For the records below, output word for word the lines from the one with "Task: Click the current language value Polski" up to and including the one with "Task: Click the Review Panel row text". No pictures.

Collection entries
§
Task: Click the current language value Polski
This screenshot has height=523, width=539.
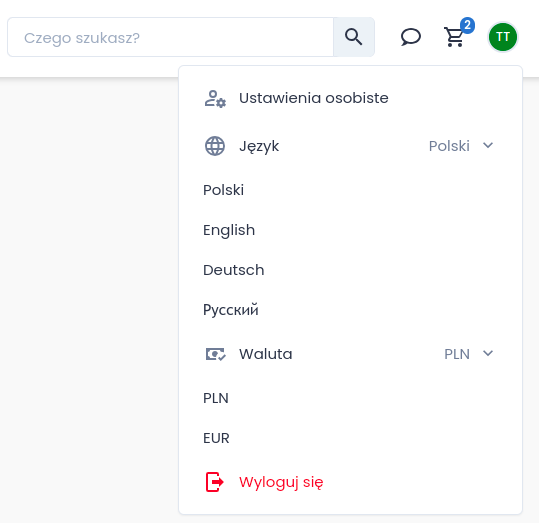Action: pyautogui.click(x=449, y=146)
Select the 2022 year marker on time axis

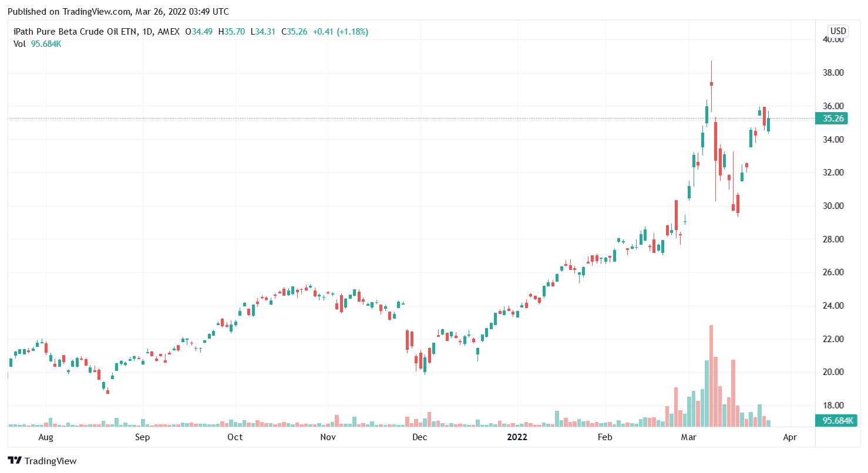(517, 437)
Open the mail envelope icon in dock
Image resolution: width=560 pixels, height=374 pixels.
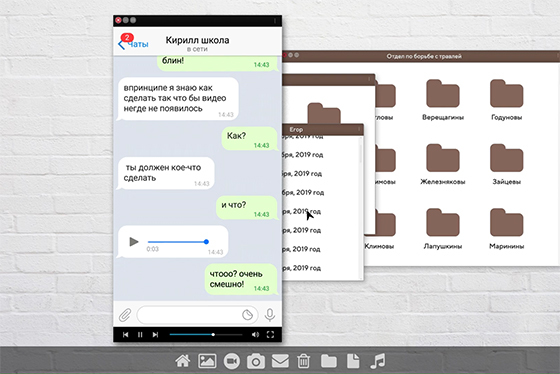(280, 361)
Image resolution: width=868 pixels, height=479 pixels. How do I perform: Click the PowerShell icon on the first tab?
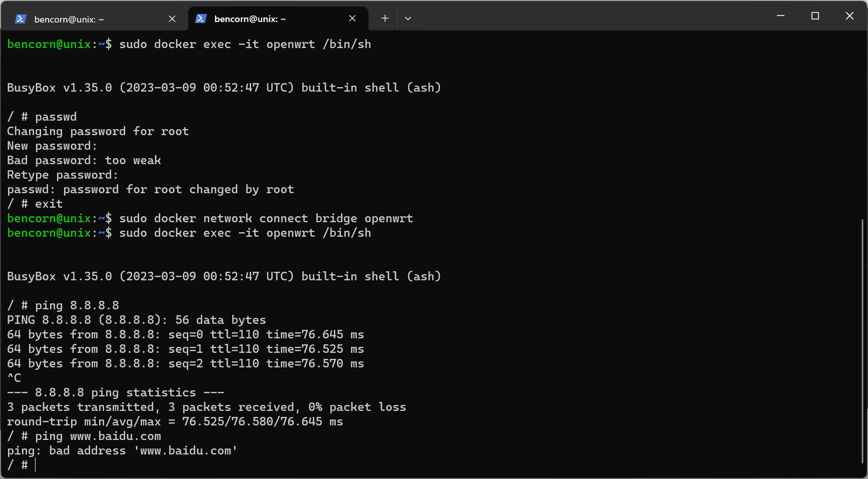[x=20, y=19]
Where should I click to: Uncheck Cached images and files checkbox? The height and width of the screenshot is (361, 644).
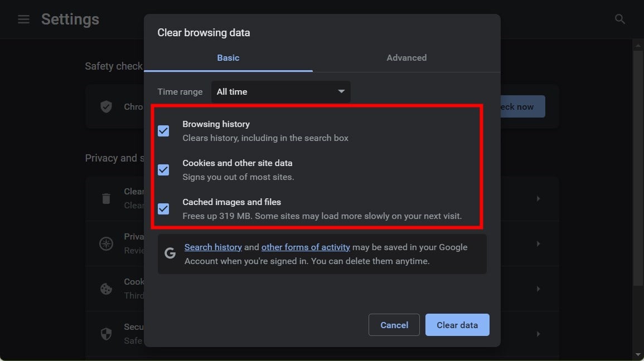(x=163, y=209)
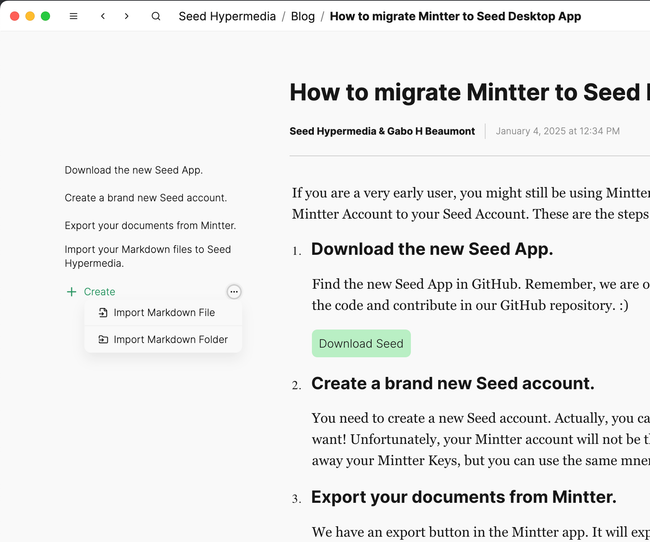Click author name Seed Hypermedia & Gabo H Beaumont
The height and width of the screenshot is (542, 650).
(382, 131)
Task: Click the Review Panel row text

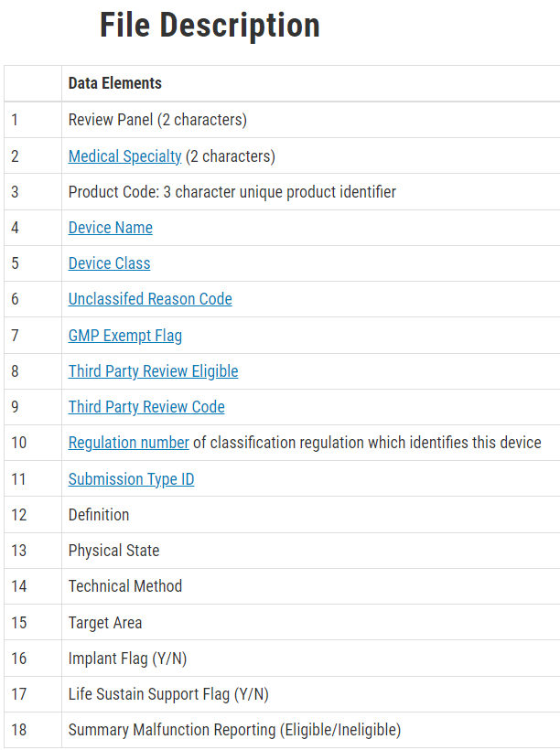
§
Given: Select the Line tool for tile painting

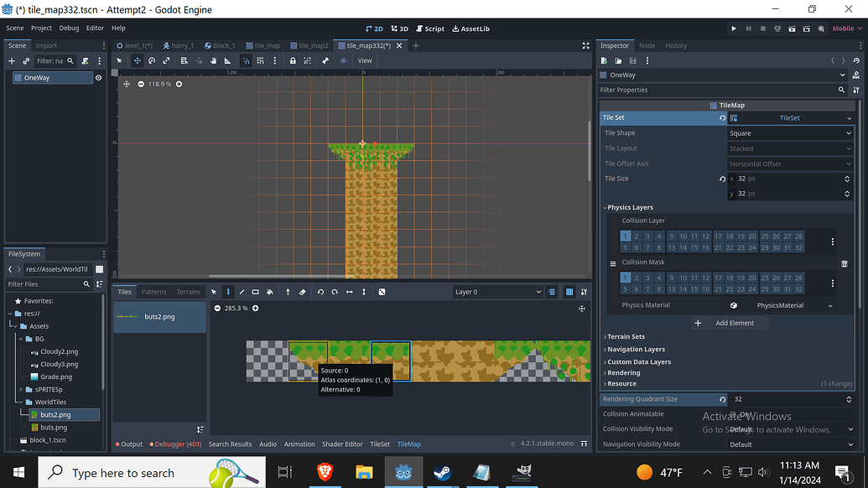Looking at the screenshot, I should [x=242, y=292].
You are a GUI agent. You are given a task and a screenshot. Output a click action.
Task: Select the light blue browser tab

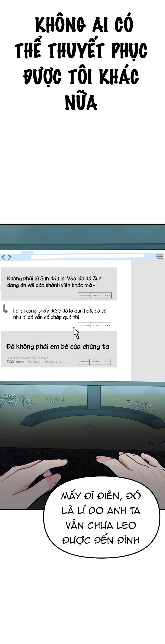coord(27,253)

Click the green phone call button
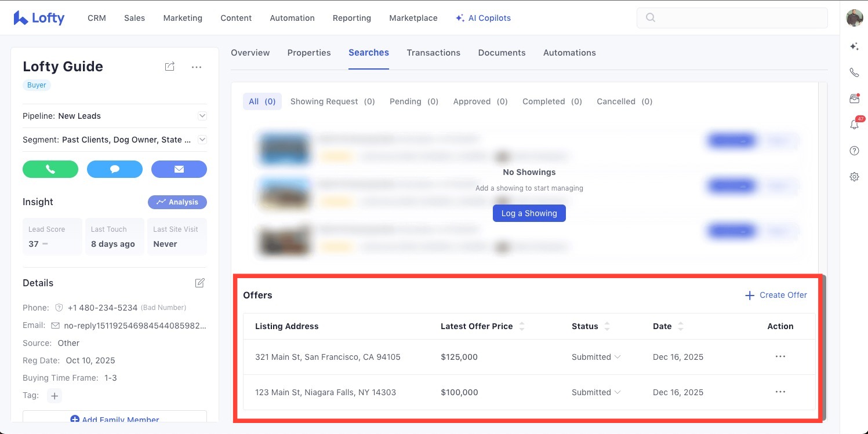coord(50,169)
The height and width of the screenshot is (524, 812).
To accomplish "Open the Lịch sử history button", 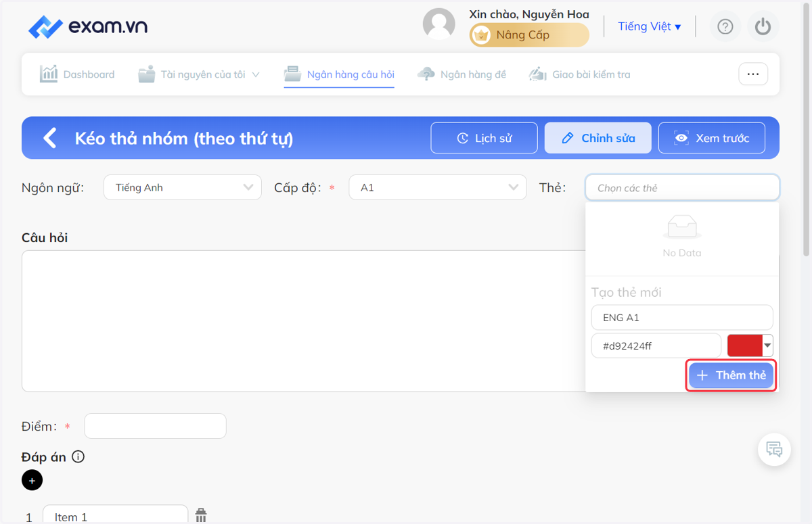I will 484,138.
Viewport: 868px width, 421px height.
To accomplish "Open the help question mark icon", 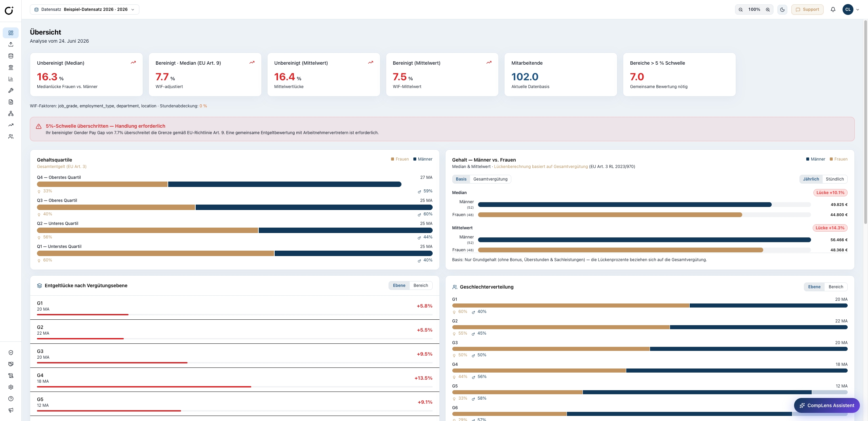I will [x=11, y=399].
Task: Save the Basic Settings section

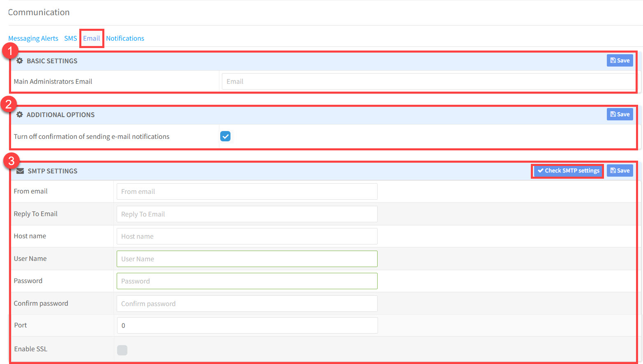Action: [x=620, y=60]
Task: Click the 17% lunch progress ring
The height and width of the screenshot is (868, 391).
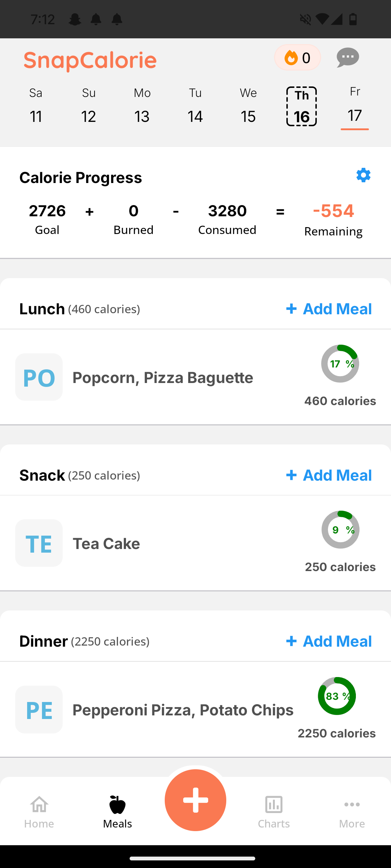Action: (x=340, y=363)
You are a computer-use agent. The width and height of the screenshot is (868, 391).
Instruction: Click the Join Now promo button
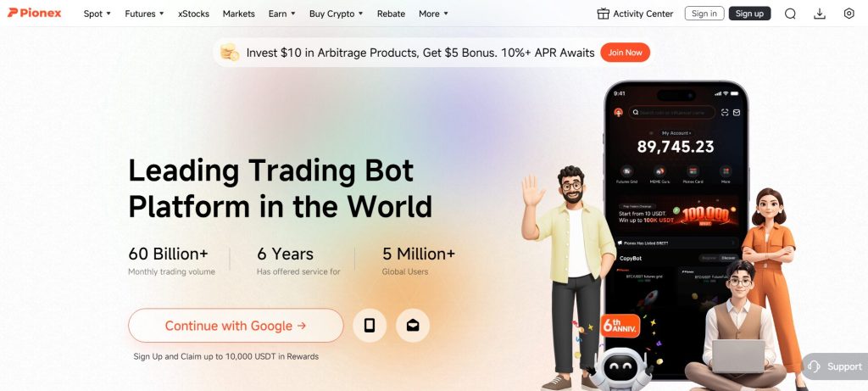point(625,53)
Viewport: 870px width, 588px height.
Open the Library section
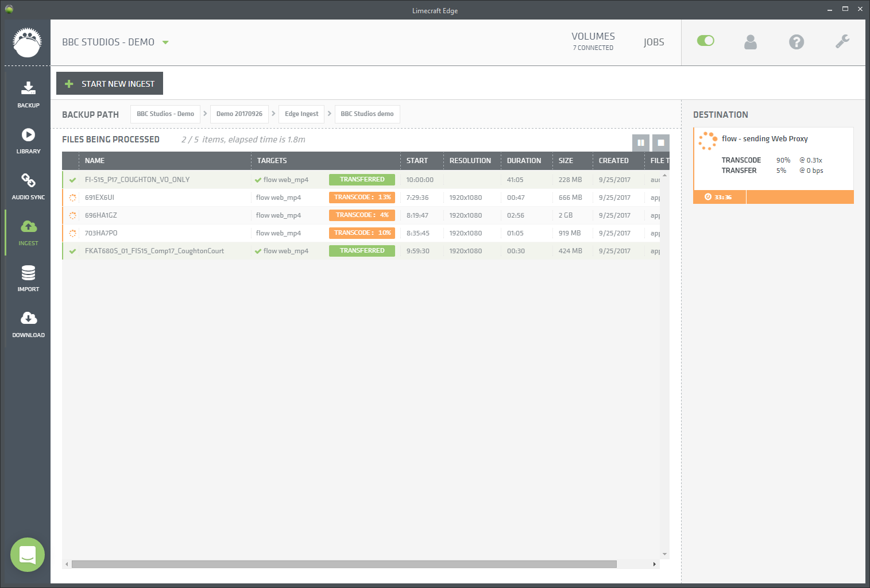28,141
§
## Answer to this problem
Task: Click the current language value Polski
This screenshot has height=523, width=539.
Action: pyautogui.click(x=449, y=146)
Select the 2022 year marker on time axis

(517, 437)
Open the mail envelope icon in dock
Image resolution: width=560 pixels, height=374 pixels.
(280, 361)
Image resolution: width=868 pixels, height=479 pixels. How do I perform: Click the PowerShell icon on the first tab?
[x=20, y=19]
Where should I click to: Uncheck Cached images and files checkbox? The height and width of the screenshot is (361, 644).
(x=163, y=209)
Click author name Seed Hypermedia & Gabo H Beaumont
The height and width of the screenshot is (542, 650).
(382, 131)
Task: Click the Review Panel row text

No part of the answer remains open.